Saturday Morning Gaming: Darkest Dungeon
One of the mechanics that I don’t think many games handle well is the one where choices have trade-offs.
To use D&D terms, it’s like choosing between a +1 sword and a +2 sword. Figuring out which one to use is a no-brainer. Sometimes you have stuff like the +2 bow versus the +2 shield and, okay, the bow goes to the Ranger and the shield goes either to the Cleric or the Fighter (whichever one can’t roll dice worth a darn). Not quite a no-brainer insofar as you have to figure out who will best utilize the tool, but after you figure out who is going to benefit most from a +2 glaive-guisarme (it can replace the knight’s +1 fauchard!), it shifts back into no-brainer territory.
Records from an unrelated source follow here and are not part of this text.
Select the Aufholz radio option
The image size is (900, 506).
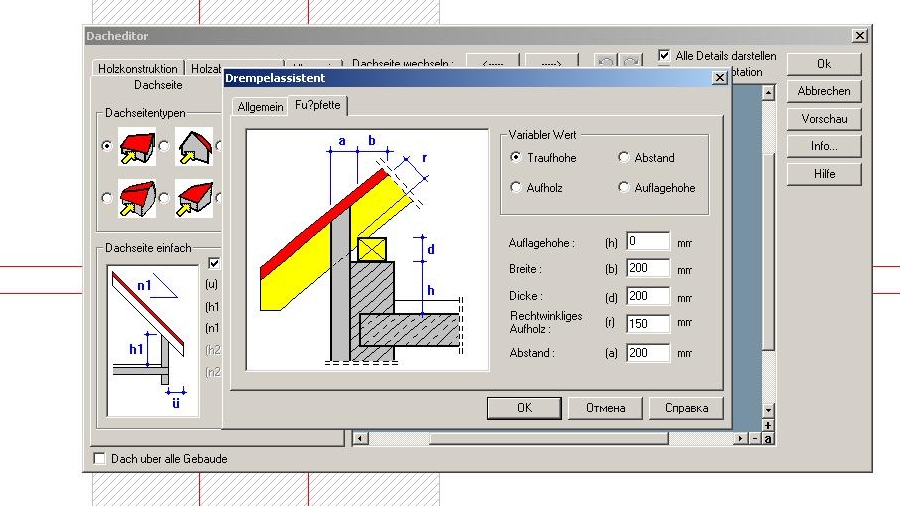click(x=516, y=188)
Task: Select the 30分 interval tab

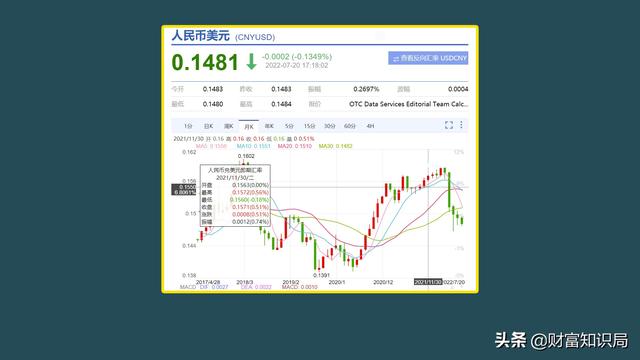Action: 330,126
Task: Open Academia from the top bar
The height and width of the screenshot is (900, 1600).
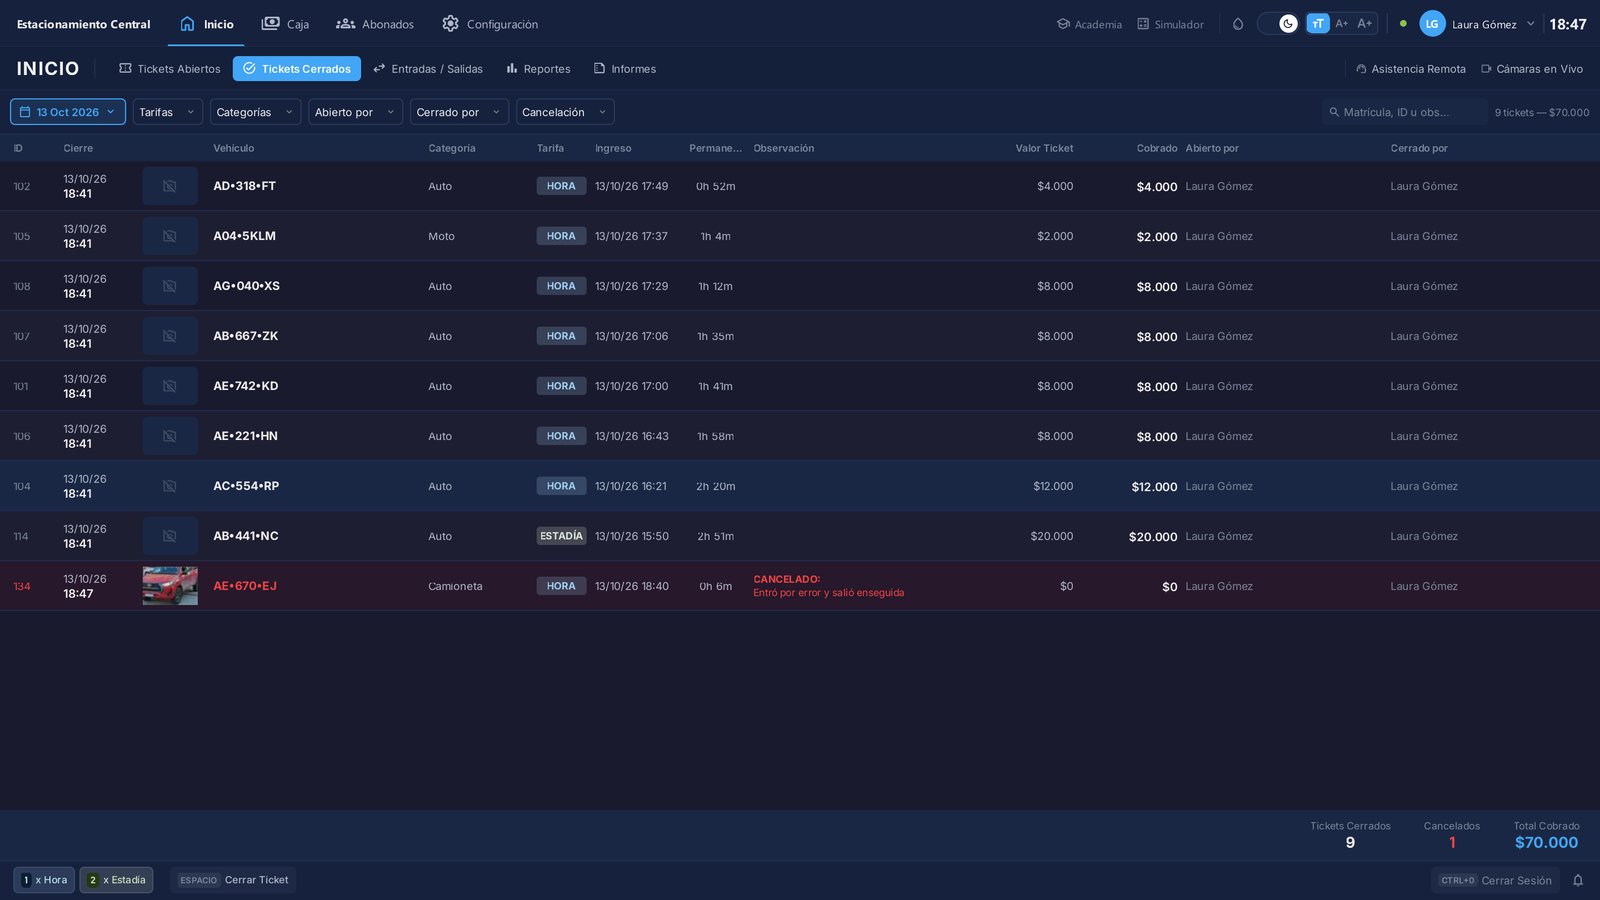Action: pos(1089,24)
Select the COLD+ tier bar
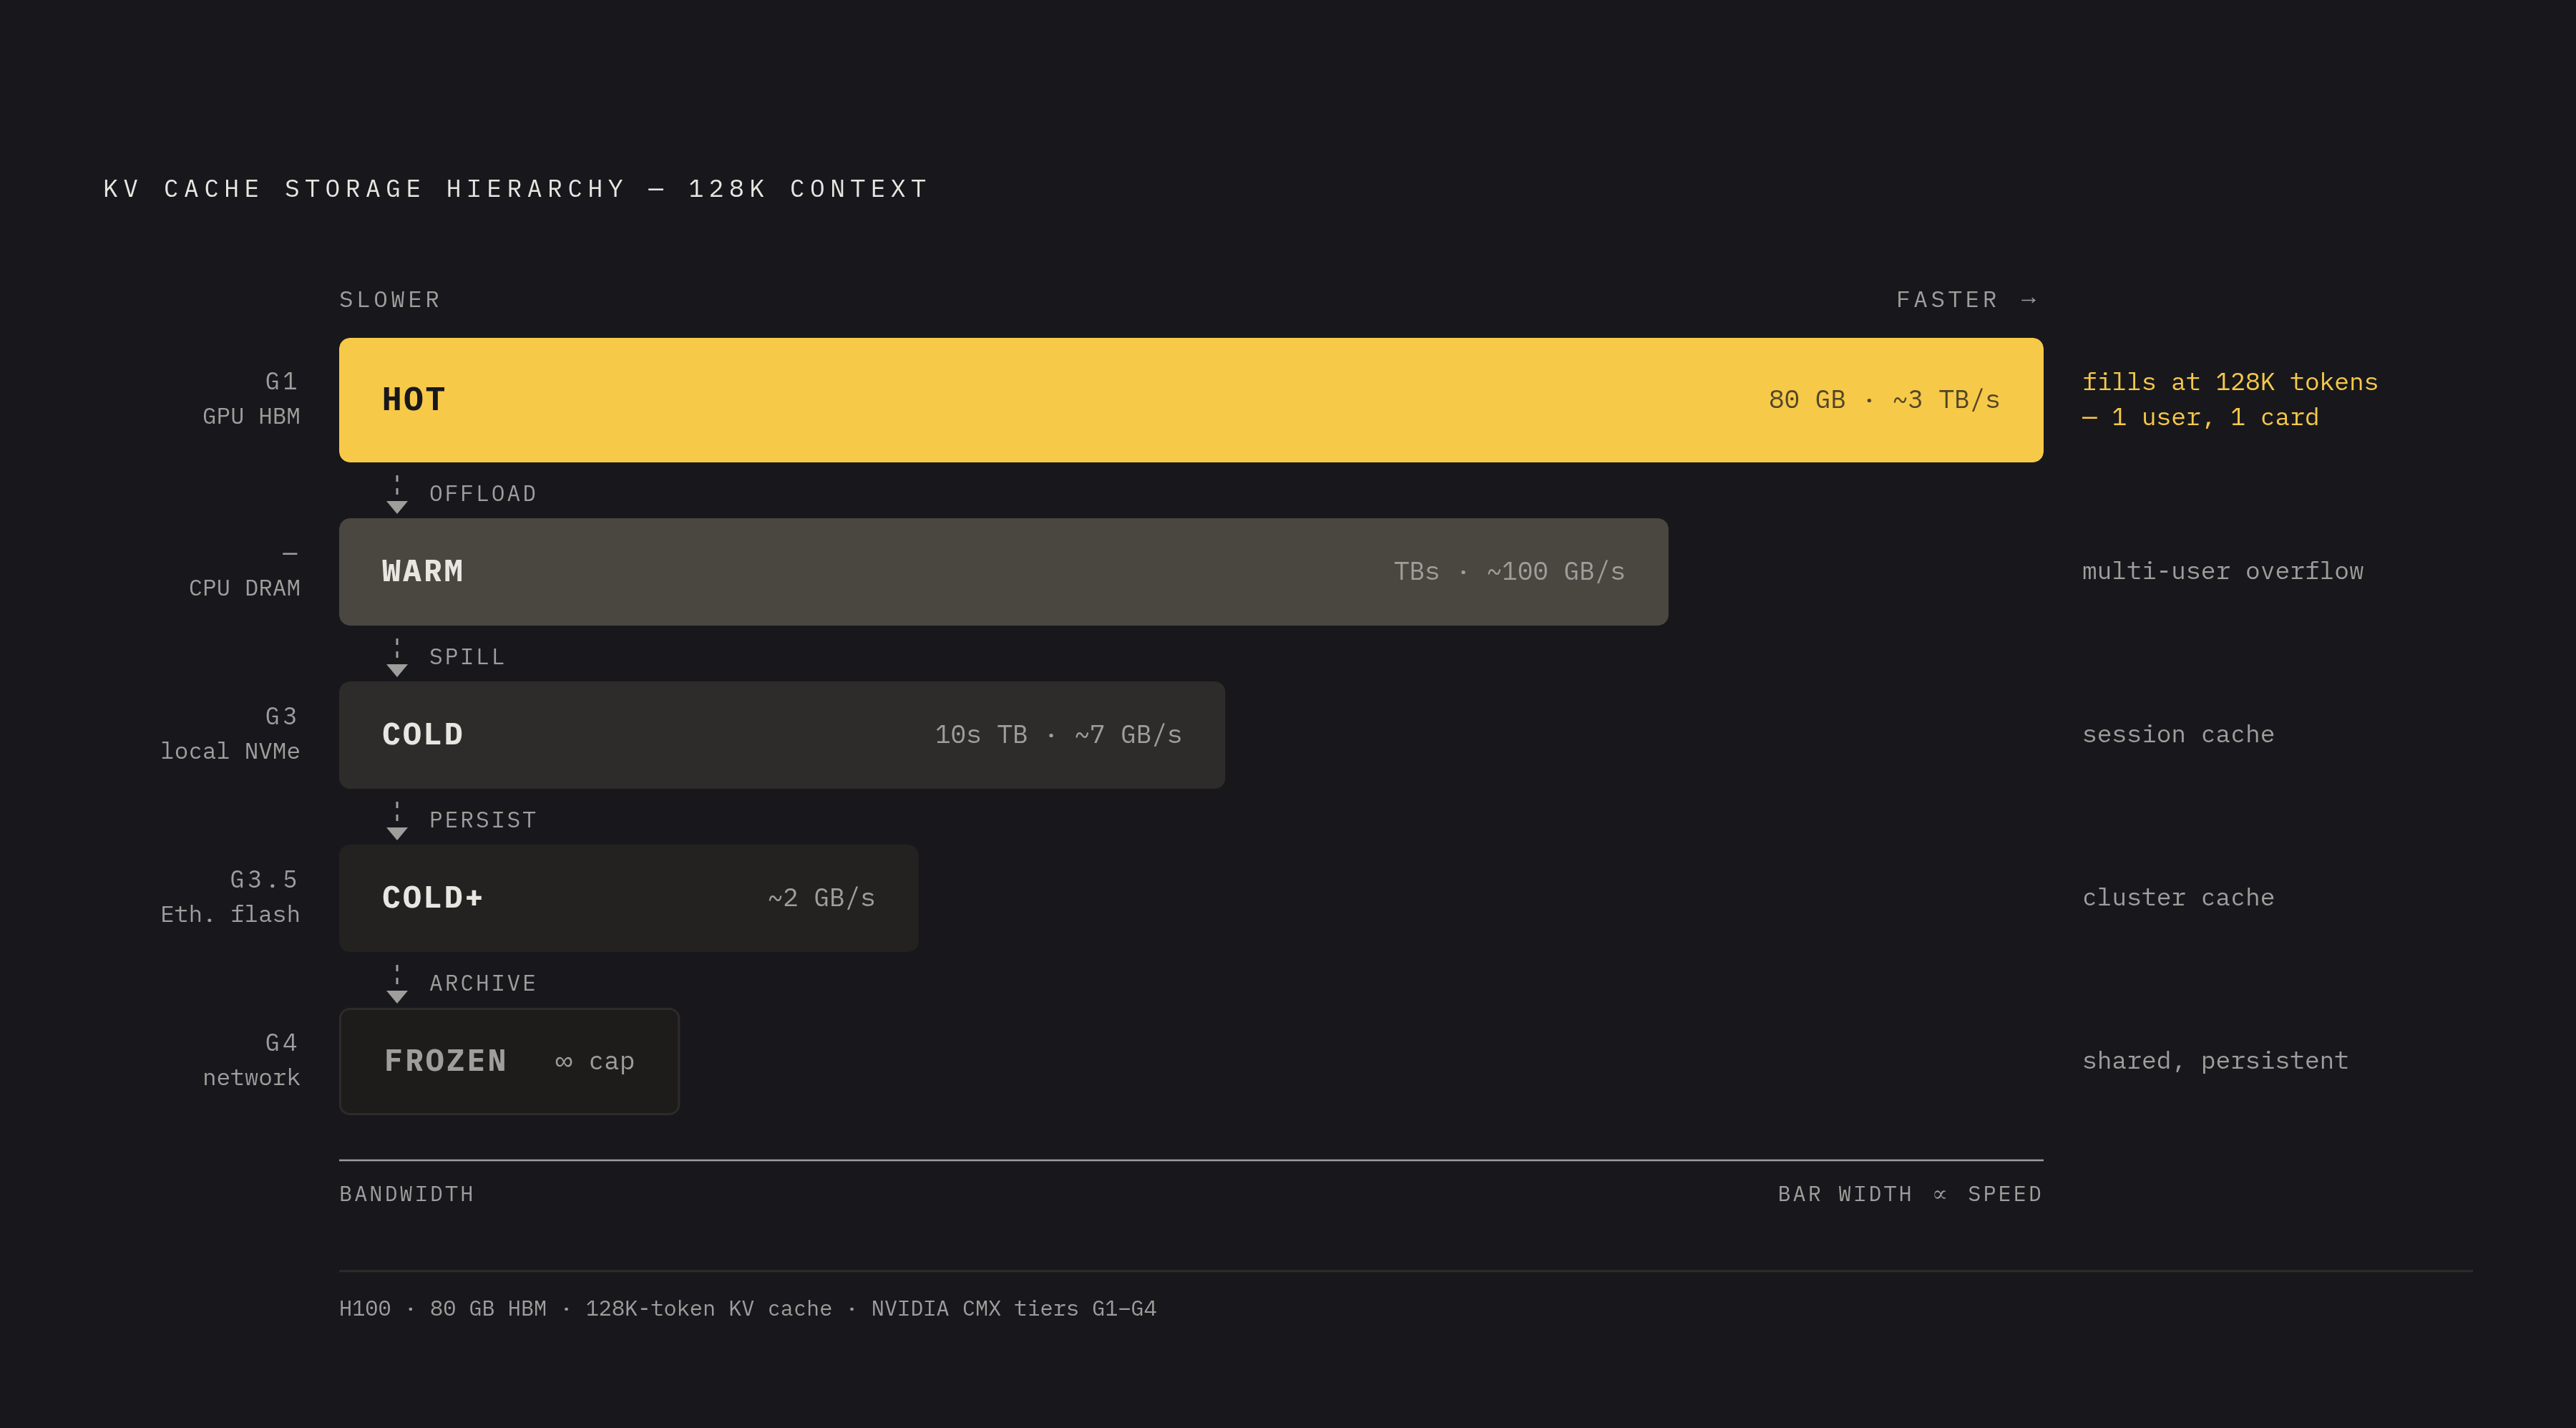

When it comes to single-player games, the last translates pretty easily to “well, what build are you?” For example, if you’re playing a sniper, you want the sniper rifle upgrade and probably don’t really care about the shotgun mods. If you’re a bruiser, you love the brass knucks and don’t care about the stuff that helps you sneak around. Unless you’re a sneaky bruiser, I guess. You find a perfect item for a different build and you say “oooh, I’ll have to play through a second time!” and the 2nd playthrough has an emphasis on whatever build will see taking that item as a no-brainer.
The first Mass Effect did this magical thing where you had to weigh benefits between mods on your various items. Do I want the bullets that do fire damage? Or the ice bullets that do less damage but slow the enemy down? There wasn’t really a right answer and you might find yourself in a situation where you’re changing out mods on the fly because the bullets that were perfect on the last planet are imperfect on this one. Or the bullets that work like a charm on grunts aren’t optimized to fight against boss monsters (and vice-versa).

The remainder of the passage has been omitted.